Importance of a proper balance between carbohydrates and nitrogen to obtain an optimal SCFA profile in large intestine.

Wednesday 5 October 2011 (7 years 5 months 20 days ago)

Short chain fatty acids (SCFA), the end products of bacterial fermentation in the large intestine, have many beneficial effects in the gut. The main energy substrates for colonic bacteria are indigestible dietary carbohydrates (dietary fibre, DF), whereas the indigested protein, intestinal secretion and urea serve as the nitrogen sources. Intensity of fermentation and SCFA profile are affected by composition, solubility, degree of lignification and processing of DF but also by the type of dietary protein. The knowledge on the interactive effects of DF and protein may be useful in the nutrition of young pigs. The objective of the study was to estimate the effects of resistant versus highly digestible protein (potato protein, PPC and casein, CAS, respectively) supplemented with DF of high and low fermentabilities (potato fibre, PF and cellulose, CEL, respectively), on the concentration of SCFA in caecum and colon of young pigs. Four groups of six pigs of 15 kg body weight were fed during 21 days on cereal diets containing CAS or PPC and supplemented with PF or CEL.

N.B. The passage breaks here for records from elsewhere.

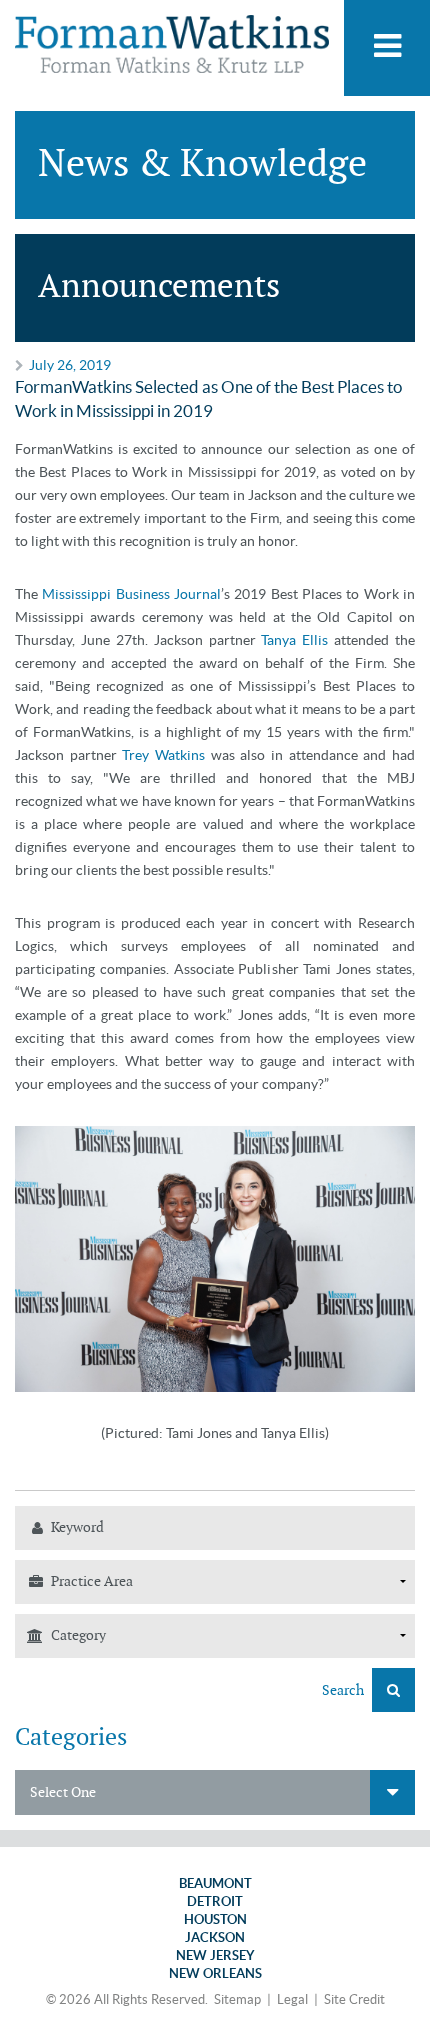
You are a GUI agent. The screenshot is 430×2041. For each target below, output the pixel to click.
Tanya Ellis (294, 640)
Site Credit (354, 1999)
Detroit (215, 1901)
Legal (292, 1999)
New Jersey (215, 1955)
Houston (215, 1919)
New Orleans (215, 1973)
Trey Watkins (163, 755)
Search (344, 1690)
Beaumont (215, 1883)
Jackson (215, 1937)
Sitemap (237, 1999)
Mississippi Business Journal (131, 594)
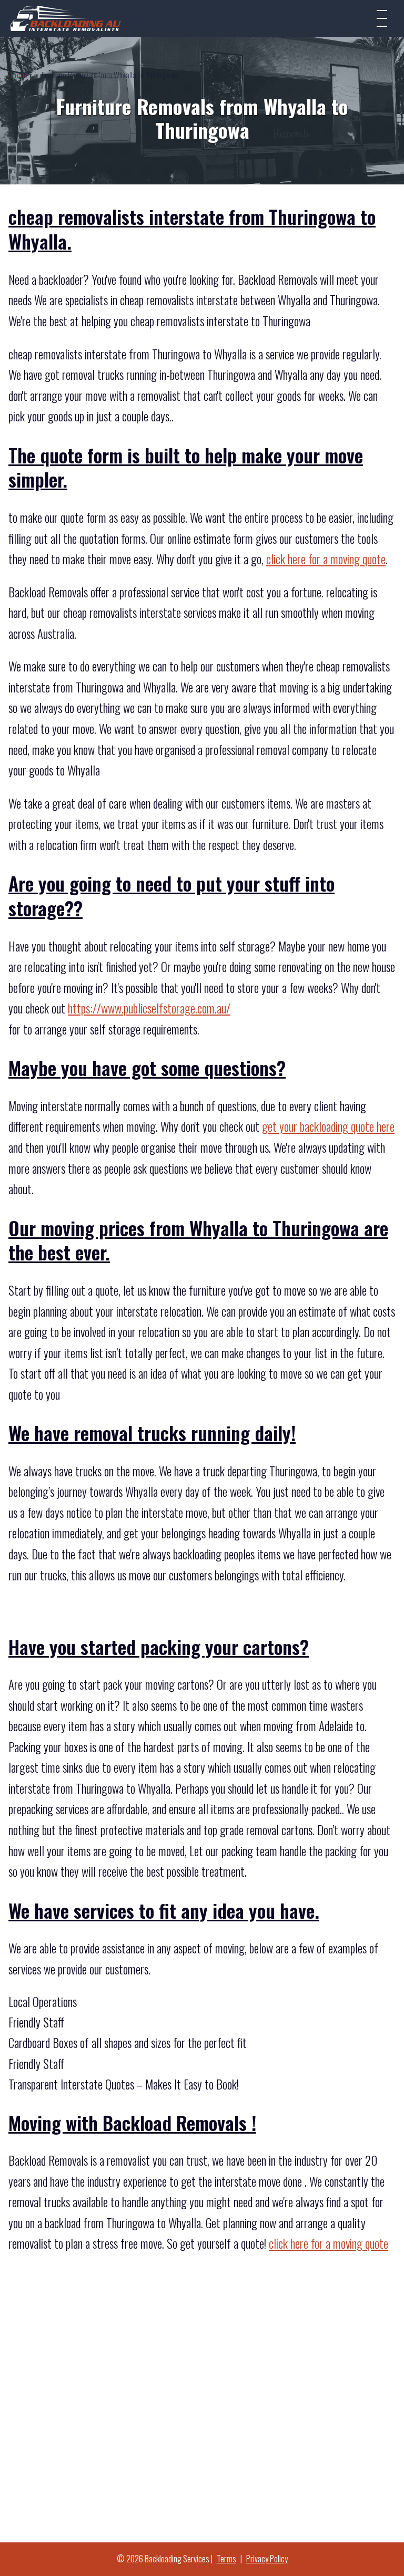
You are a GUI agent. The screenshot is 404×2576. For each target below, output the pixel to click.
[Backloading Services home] (66, 18)
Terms (226, 2558)
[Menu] (381, 18)
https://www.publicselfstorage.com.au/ (149, 1008)
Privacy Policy (267, 2558)
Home (19, 74)
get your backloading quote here (328, 1126)
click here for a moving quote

Total SCFA concentration was not affected by protein source and was significantly greater on PF than on CEL in middle colon. Butyrate concentration tended to be and was greater on PPC than on CAS in caecum (P = 0.07) and proximal colon (P = 0.02) while in the middle colon it was greater only after feeding PPC with PF (P interaction = 0.02). Feeding PPC increased also valerate concentration in caecum and proximal colon while it decreased or tended to decrease acetate in the middle and distal colon. Feeding PF increased acetate in the middle colon, and butyrate in distal colon. It tended also to increase isobutyrate in the middle and distal colon. Feeding PPC to pigs resulted in an increased thickness of mucosa in duodenum and of myenteron in midjejunum as compared with CAS, while the effects of feeding PPC on the morphometry of the colon differed among the segments and depended on the type of fibre: in the proximal and middle colon PPC decreased myenteron width on diets supplemented with PF while in distal colon this effect was opposite.

The results of the study indicate for an interactive effect of fibre and protein on the total SCFA and butyrate concentrations in the colon. Also isobutyrate, acetate and valerate concentrations tended to be modified in a similar way.

M Taciak, B Pastuszewska, A Tusnio and E Swiech, 2010. Livestock Science, 133:138-140.